(Task description): Pull out every line below that contains the word "agent".

####

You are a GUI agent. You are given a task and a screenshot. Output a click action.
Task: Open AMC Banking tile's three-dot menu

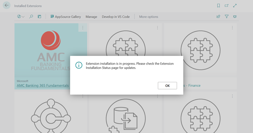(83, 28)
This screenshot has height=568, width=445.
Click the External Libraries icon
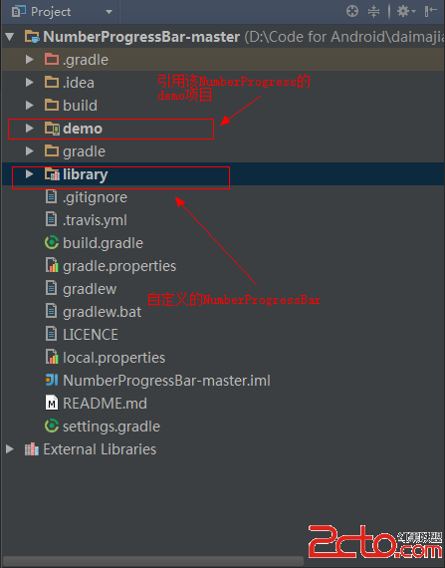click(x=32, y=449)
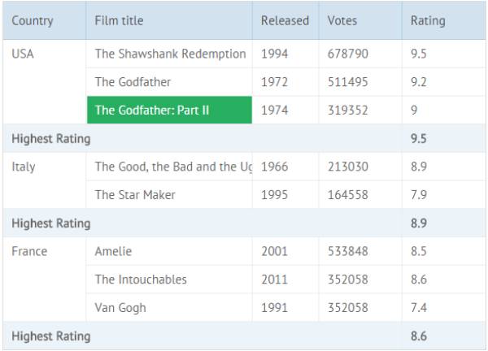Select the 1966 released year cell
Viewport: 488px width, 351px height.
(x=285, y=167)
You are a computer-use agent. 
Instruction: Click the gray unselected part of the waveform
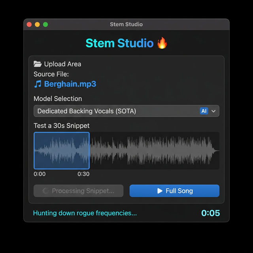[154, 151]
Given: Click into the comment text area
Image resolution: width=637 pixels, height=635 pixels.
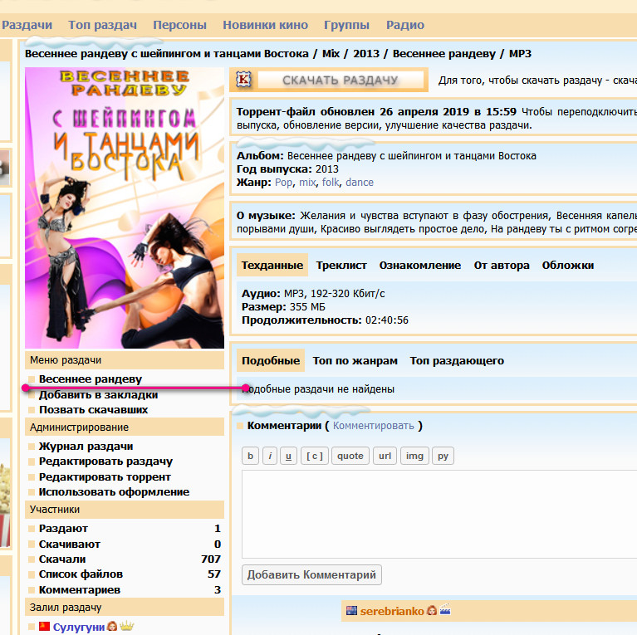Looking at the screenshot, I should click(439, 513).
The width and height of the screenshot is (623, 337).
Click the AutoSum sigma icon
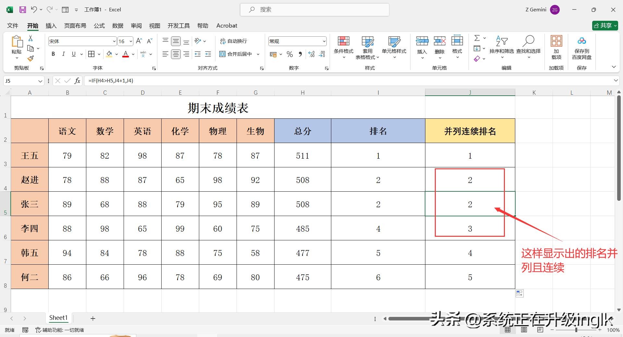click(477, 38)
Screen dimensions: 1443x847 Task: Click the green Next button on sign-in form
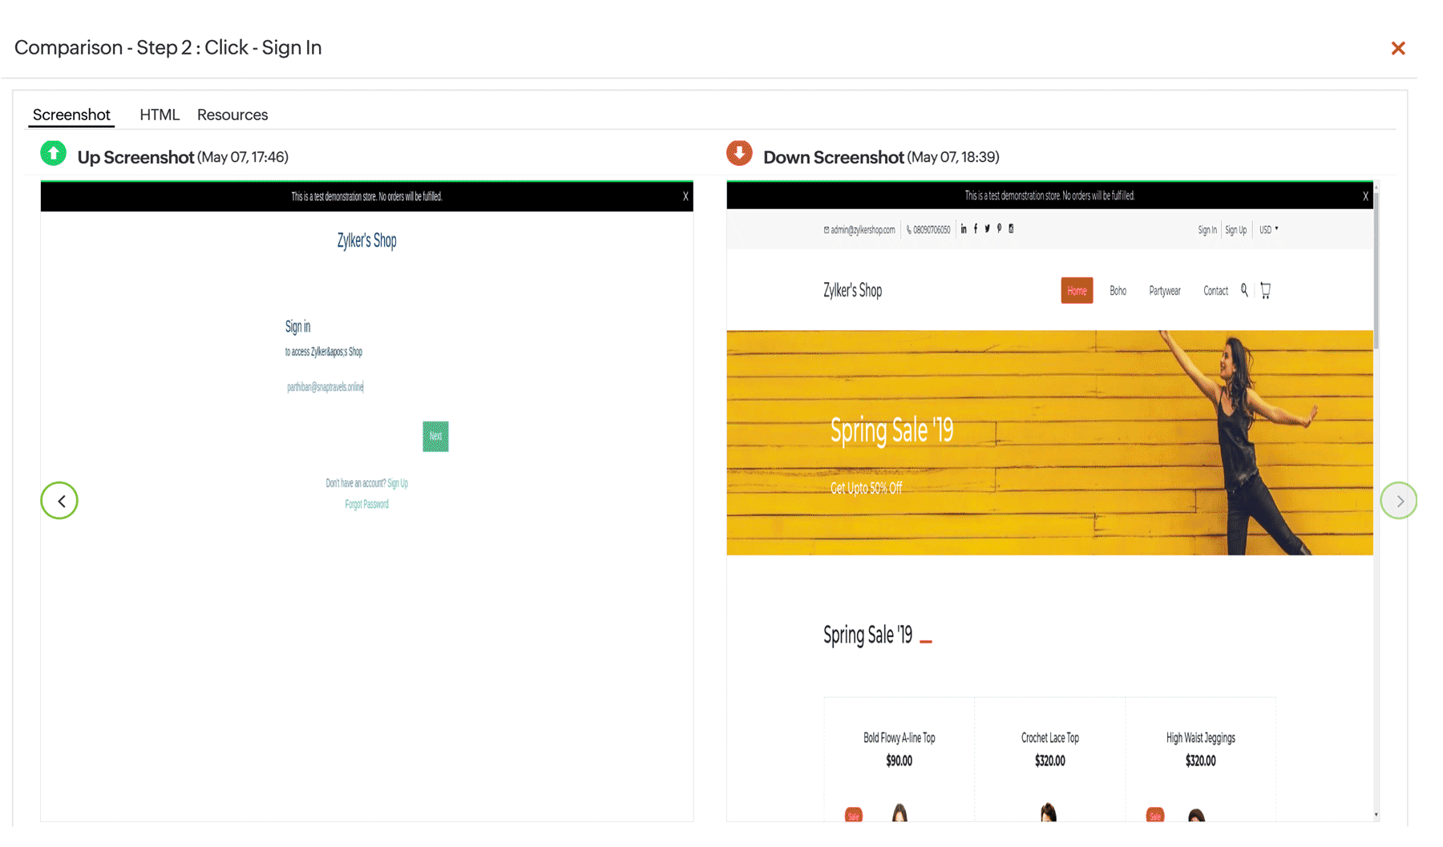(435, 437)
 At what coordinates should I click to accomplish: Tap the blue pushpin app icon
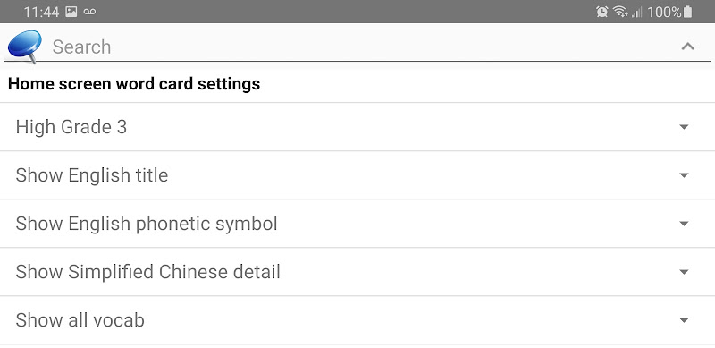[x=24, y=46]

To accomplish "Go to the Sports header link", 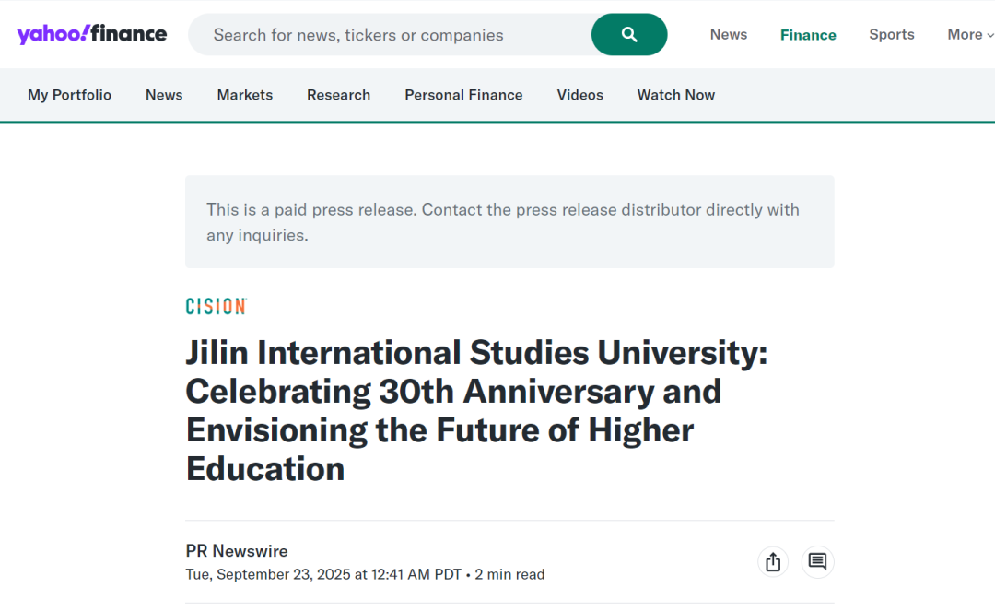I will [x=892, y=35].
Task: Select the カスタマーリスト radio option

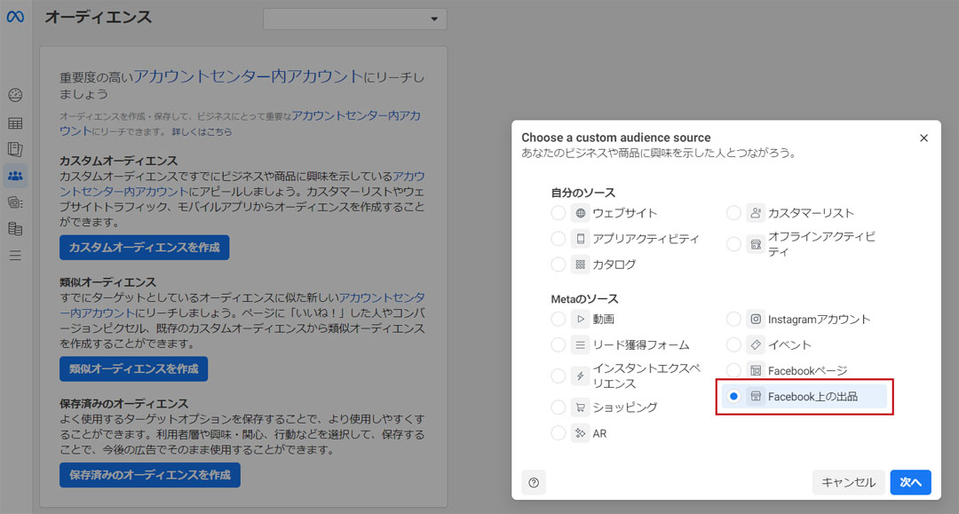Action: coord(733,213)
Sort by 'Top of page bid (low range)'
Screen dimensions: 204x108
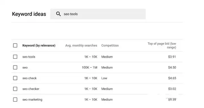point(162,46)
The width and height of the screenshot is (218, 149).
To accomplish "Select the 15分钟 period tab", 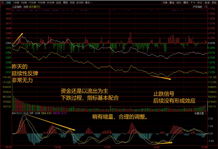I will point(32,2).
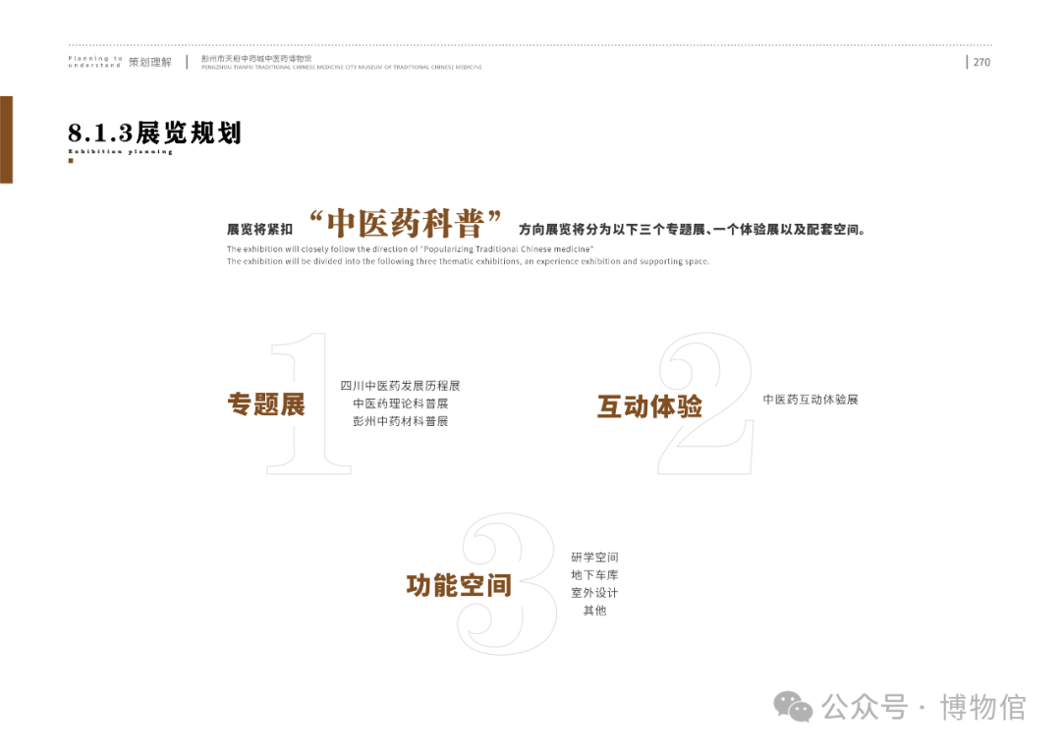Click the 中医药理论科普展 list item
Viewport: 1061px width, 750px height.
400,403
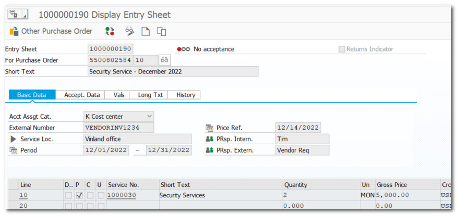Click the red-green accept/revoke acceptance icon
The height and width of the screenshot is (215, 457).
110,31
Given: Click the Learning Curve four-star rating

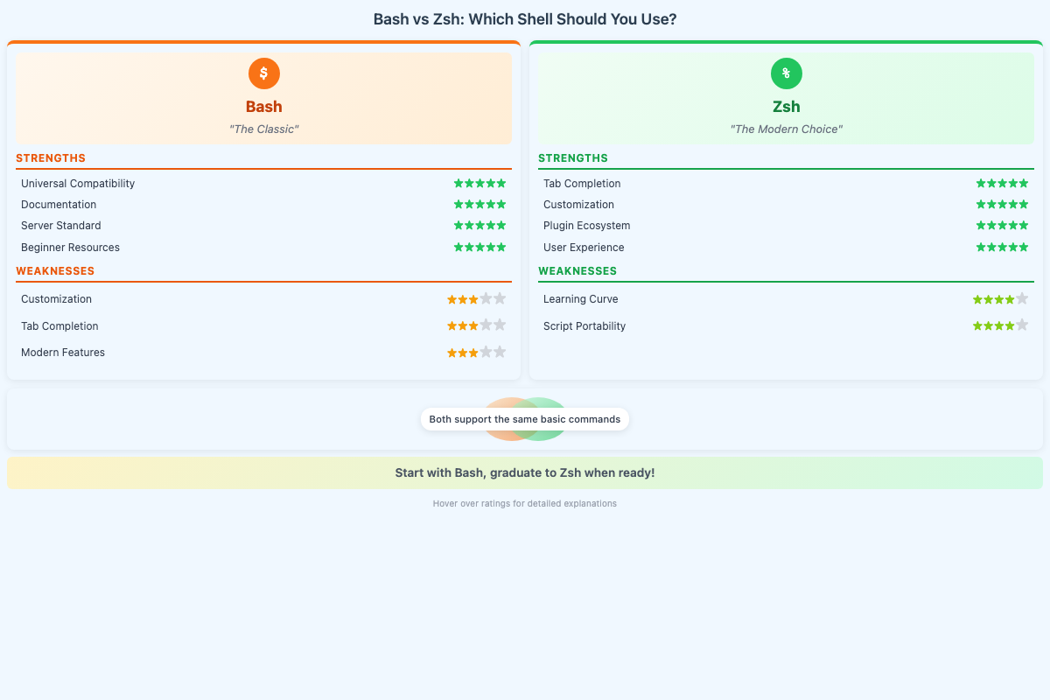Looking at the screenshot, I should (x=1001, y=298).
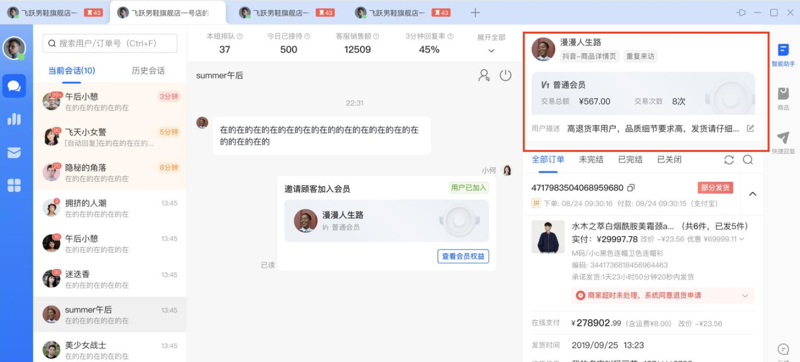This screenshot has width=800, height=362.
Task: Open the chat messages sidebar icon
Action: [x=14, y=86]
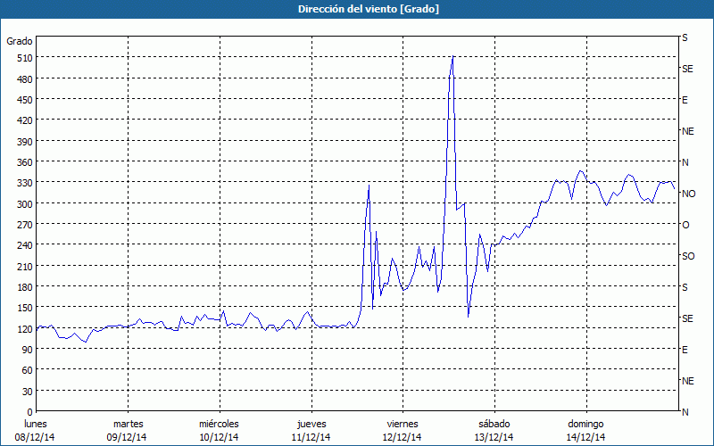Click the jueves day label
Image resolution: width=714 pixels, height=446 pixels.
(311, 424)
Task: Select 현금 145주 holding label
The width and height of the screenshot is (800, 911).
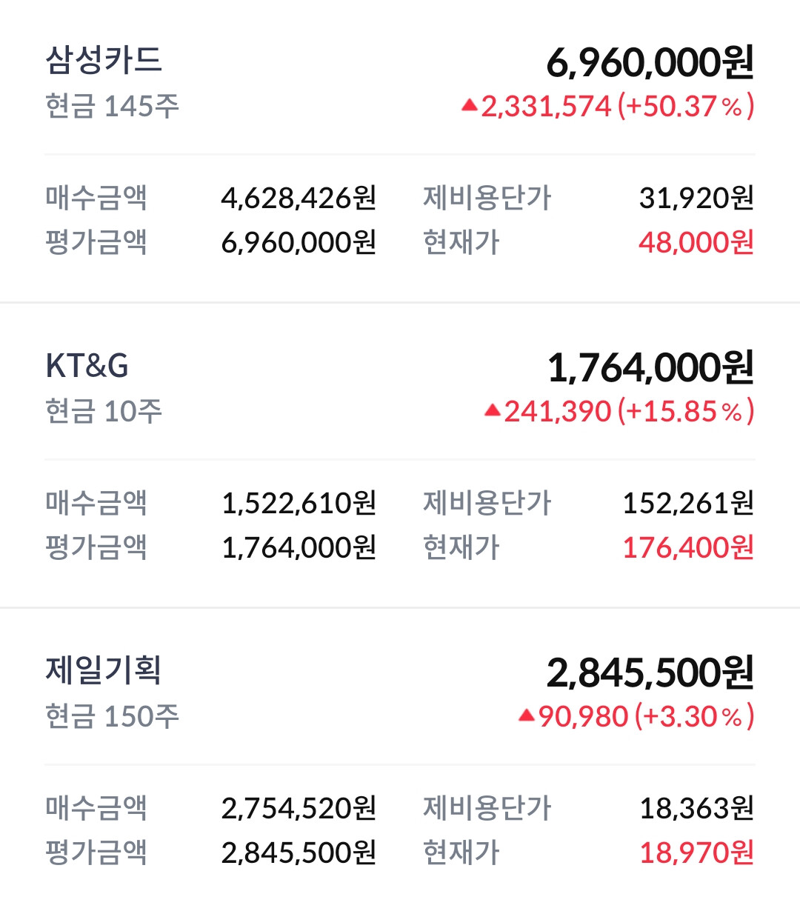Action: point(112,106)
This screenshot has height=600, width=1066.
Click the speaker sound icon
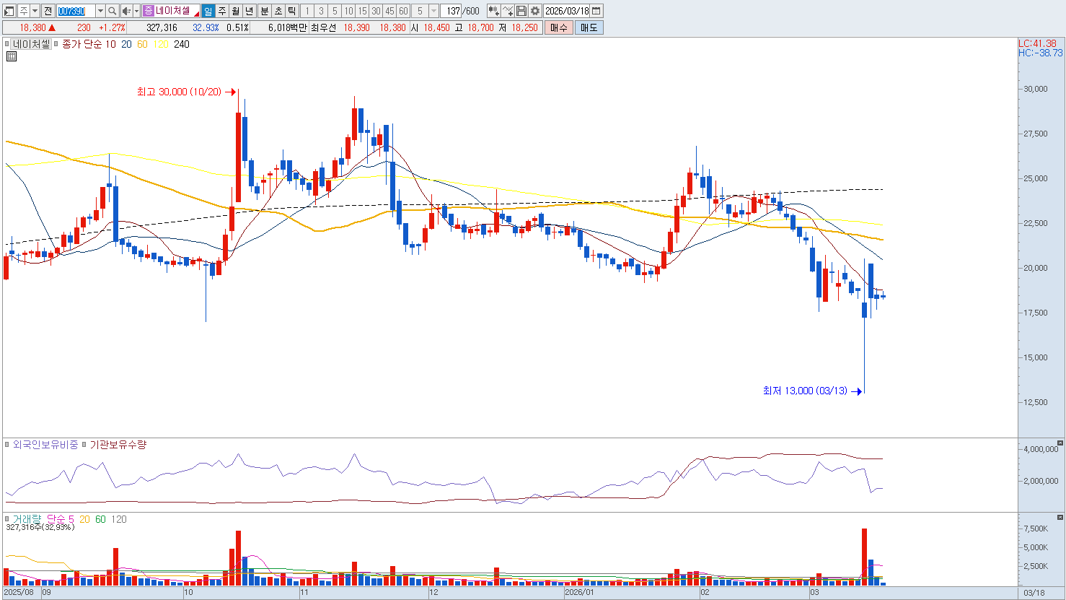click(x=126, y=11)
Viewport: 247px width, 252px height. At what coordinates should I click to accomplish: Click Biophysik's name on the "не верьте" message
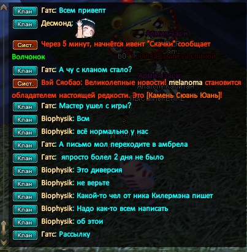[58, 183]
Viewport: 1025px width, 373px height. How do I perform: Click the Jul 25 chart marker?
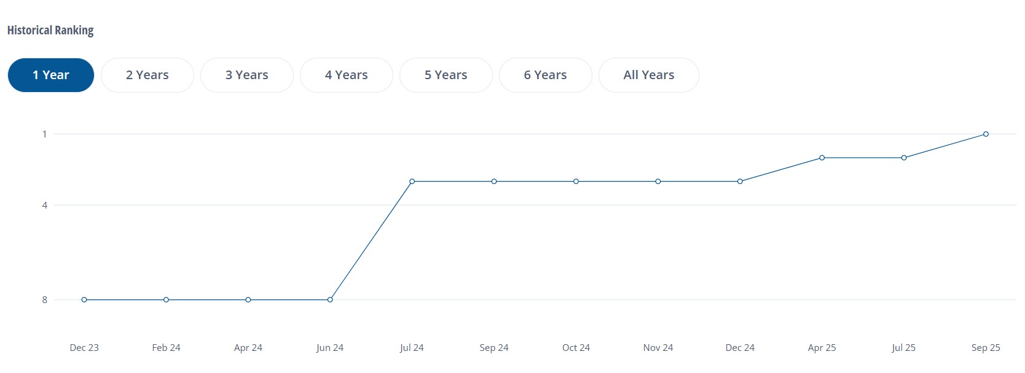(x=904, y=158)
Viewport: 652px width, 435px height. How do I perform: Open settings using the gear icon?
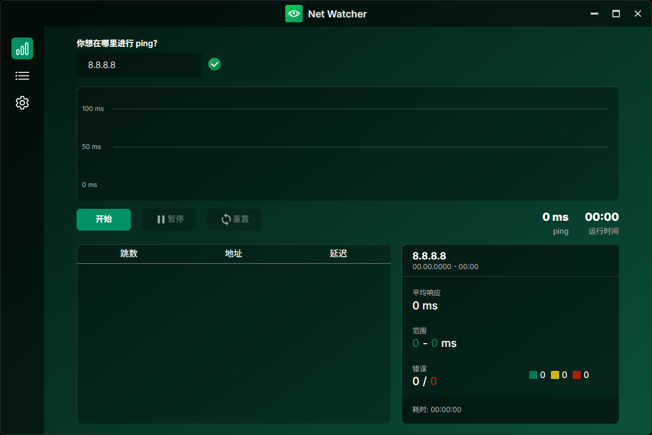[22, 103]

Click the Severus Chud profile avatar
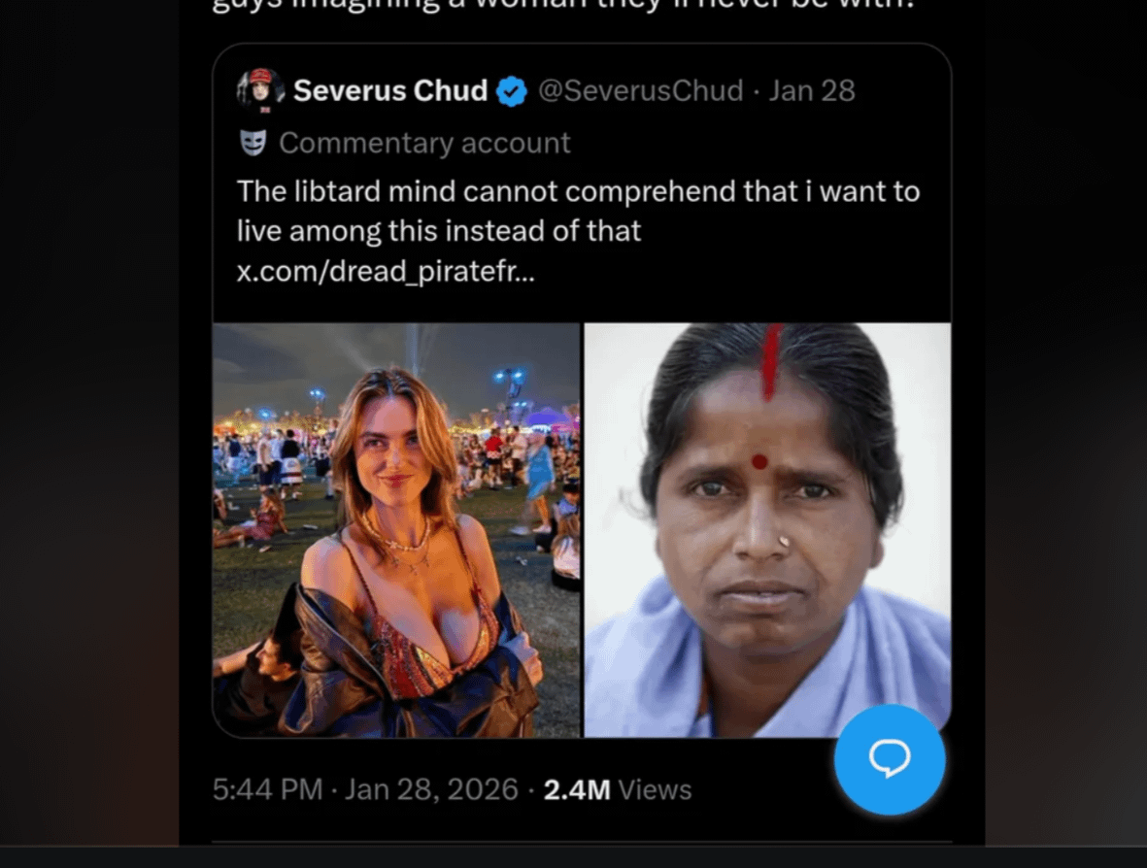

####

(Answer space):
You are a GUI agent. You are given a task and a screenshot. Output a click action.
You are a computer-use agent. 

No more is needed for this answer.